(SELECTED EXCERPT begins)
With liquidity in excess of K3.3bln into Thursday 18 June treasury bill sale, the central bank in Africa’s second largest copper producer sold K2bln worth of government securities. Appetite observed was in excess of K3.3bln of which 61.2% was absorbed with K1.3bln housed in the 1year tenor paying 28.0%. This is the fifth oversubscription with the Bank of Zambia borrowing over and above its 40% threshold.

Funding costs climbing down? Yields rallied 75bps to 28.0% in the 1year while the 3months decreased 50bps to 17.0% as the other tenors namely 6months and 9months climbed down 25bps and 33bps respectively. This rally for the long end is 125bps from 29.2501% levels on April 23 the week before the central bank stimulus package was announced.

Source: www.boz.zm

Analysts forecast a yield curve ‘climb down’ from the elevated levels exacerbated by fiscal posture. The 100bps margin above the benchmark interest rate was dubbed by most market analysts as cheap pricing that would allow for commercial banks to reprice their funding costs and balance sheets by accessing the K10bln credit line but for the prohibitive requirements such as steep haircuts on collateral and size of performing books which has resulted in some inertia in the easing of yields downwards. Average Lending Rates – ALR have eased 81bps in the May to 27.94% from 28.75% in March.
(SELECTED EXCERPT ends)
**PROBLEM SET**
**1.** Please answer these questions about the Zambian treasury bill report:
(a) What rate did the 1year tenor pay at the Thursday 18 June sale?
(b) To what level did the 3months yield decrease?
(c) What were Average Lending Rates in March?
**2.** Carry on the Zambian treasury bill report from the end of its final sentence.
(DATA SHOWN begins)
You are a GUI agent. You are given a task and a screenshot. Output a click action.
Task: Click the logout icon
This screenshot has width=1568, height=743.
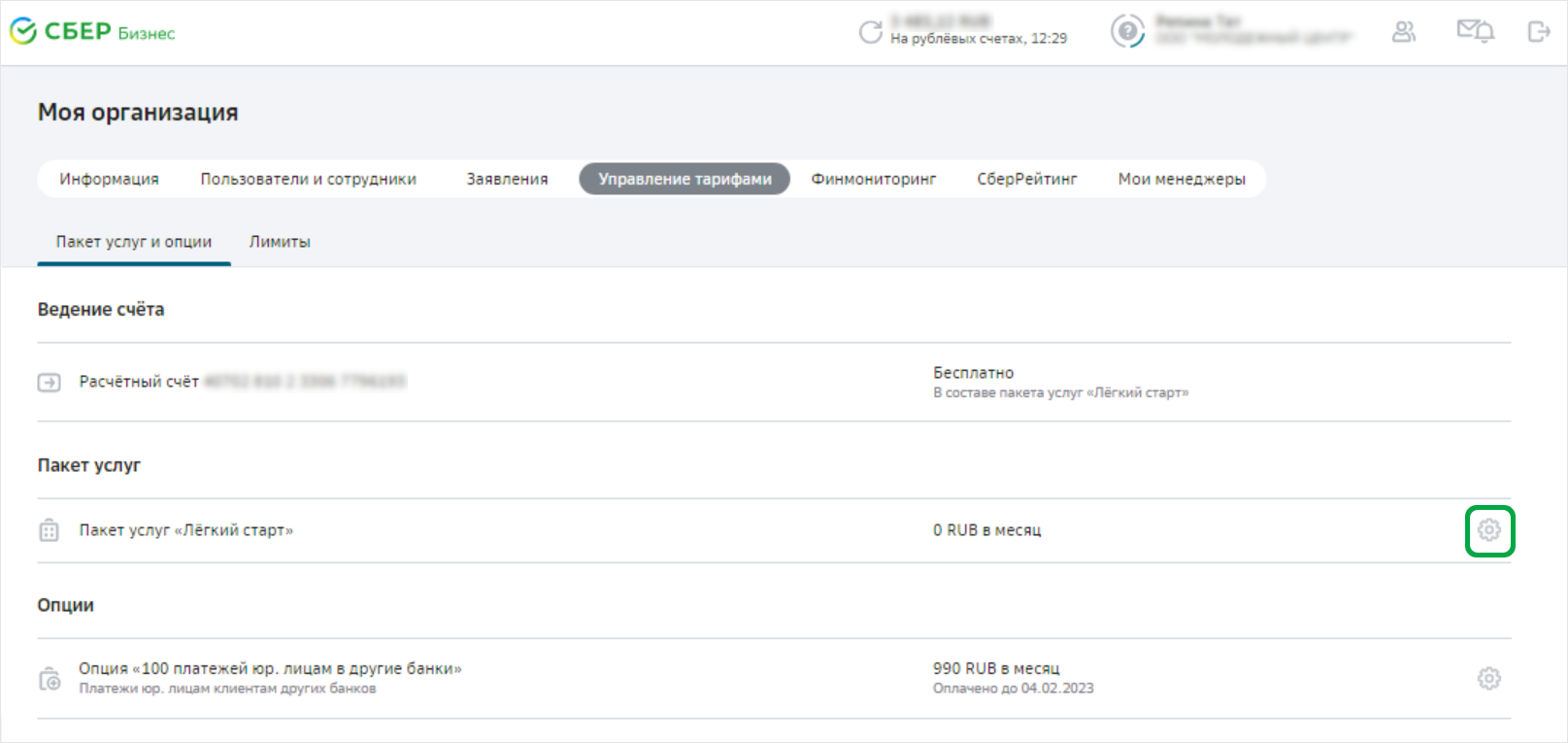[1539, 32]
(DATA SHOWN ends)
**WRITTEN RESPONSES**
**1.**
(a) 28.0%
(b) 17.0%
(c) 28.75%

**2.**
Risk skew – shorter dated higher yielding assets. With elevated fiscal risks amplified by COVID effects, it is evident that Zambia could not be receiving assistance from the IMF any time soon until debt reorganization is ticked off, uncertainty is clearly priced in the premiums and as such players prefer shorter dated to fixed income (>1yr paper) bonds. Zambia has 14 months to elections and political risk is priced into the shorter dated risk appetite skew. There is a good chance Zambia could restructure Chinese debt within a 6month period which could offer reprieve and latitude to service the $750mln 2022 maturity.

The central banks have continued to fund Open Market Operations – OMOs circa one and half yards monthly leaving the markets fairly liquid.

Zambia’s recession forecast as revised lower to -0.8% by the World bank from -2.6% earlier in April at the virtual spring meetings.